Rader’s long and impressive career as an amateur baseball player, as well as his role in founding and his years of coaching Little League in Rollingstone contributed to his selection, Hall of Fame Treasurer Bob Karn said.

Rader got his start on the Rollingstone amateur baseball team at 16 around 1945. With World War II still raging, Rader and other youngsters helped fill in for players who had joined the service. Later on, he would become the starting catcher. “The guy who was catching for us couldn’t handle my brother Dick’s curve,” Rader recalled. They would go on to win the state tournament that year, 1953.

Over the years, Rader went to seven state tournaments as an amateur player, six of them with the Rollingstone team. He also had stints with St. Charles and the Winona Chiefs.

In his 20s, a St. Louis Cardinals scout brought Rader out to play on the Cardinals’ farm team in Georgia. It wasn’t meant to be. “I went down there and said, ‘Oh boy, minor league baseball — they don’t pay anything at all,’” Rader said. He earned $140 a month and had to be thrifty to afford meals, he said. Meanwhile, the small but mighty Rollingstone squad kept winning its way to major tournaments, and Rader decided to come back and play for his hometown, he explained.

In the mid-1960s Rader started Little League baseball in Rollingstone with an under-13 team.
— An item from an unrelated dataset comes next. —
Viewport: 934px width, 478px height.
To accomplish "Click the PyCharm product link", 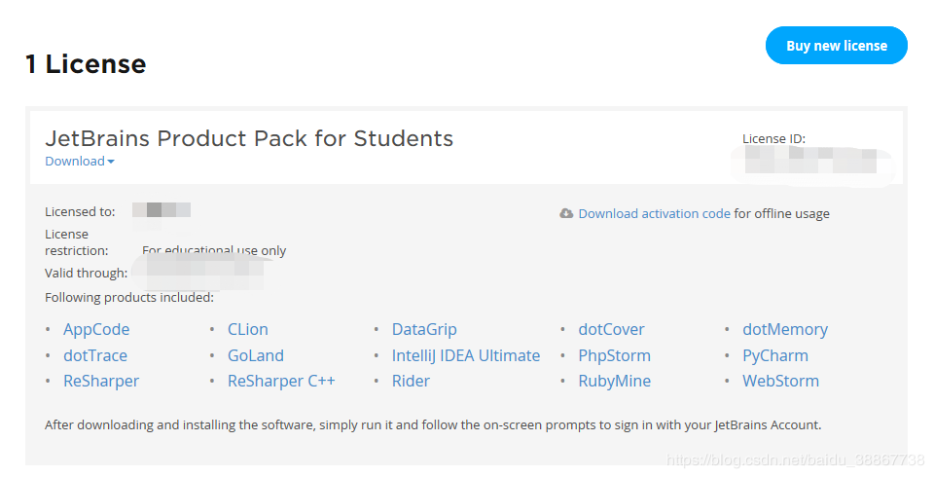I will coord(775,355).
He borrowed and scrounged up whatever equipment he could to outfit the field and the team. When the squad headed off to a tournament in Cochrane, the Rollingstone youths didn’t look the part. “We were the only team without baseball uniforms,” Rader said. “We were kind of a rag tag team.” But the Rollingstone team won that year, and the next two years in a row. Rollingstone businesses started donating to the program. “I bought uniforms for them next year,” Rader explained. “They are still using the same Yankee pinstripe uniforms I bought back in the 1970s.”

Rader coached Little League in Rollingstone for 15 years, at one point coaching all three teams, and building a program that helped the town churn out numerous, talented high school and college players. At one point, half of the Winona Senior High School’s starting lineup were former Rollingstone Little League players, Rader said. Years later, he added, “A lot of kids wrote to me and told me how much they appreciated being on my teams.”

When he got the news that he was selected for the Hall of Fame, Rader said, “I just couldn’t believe it.”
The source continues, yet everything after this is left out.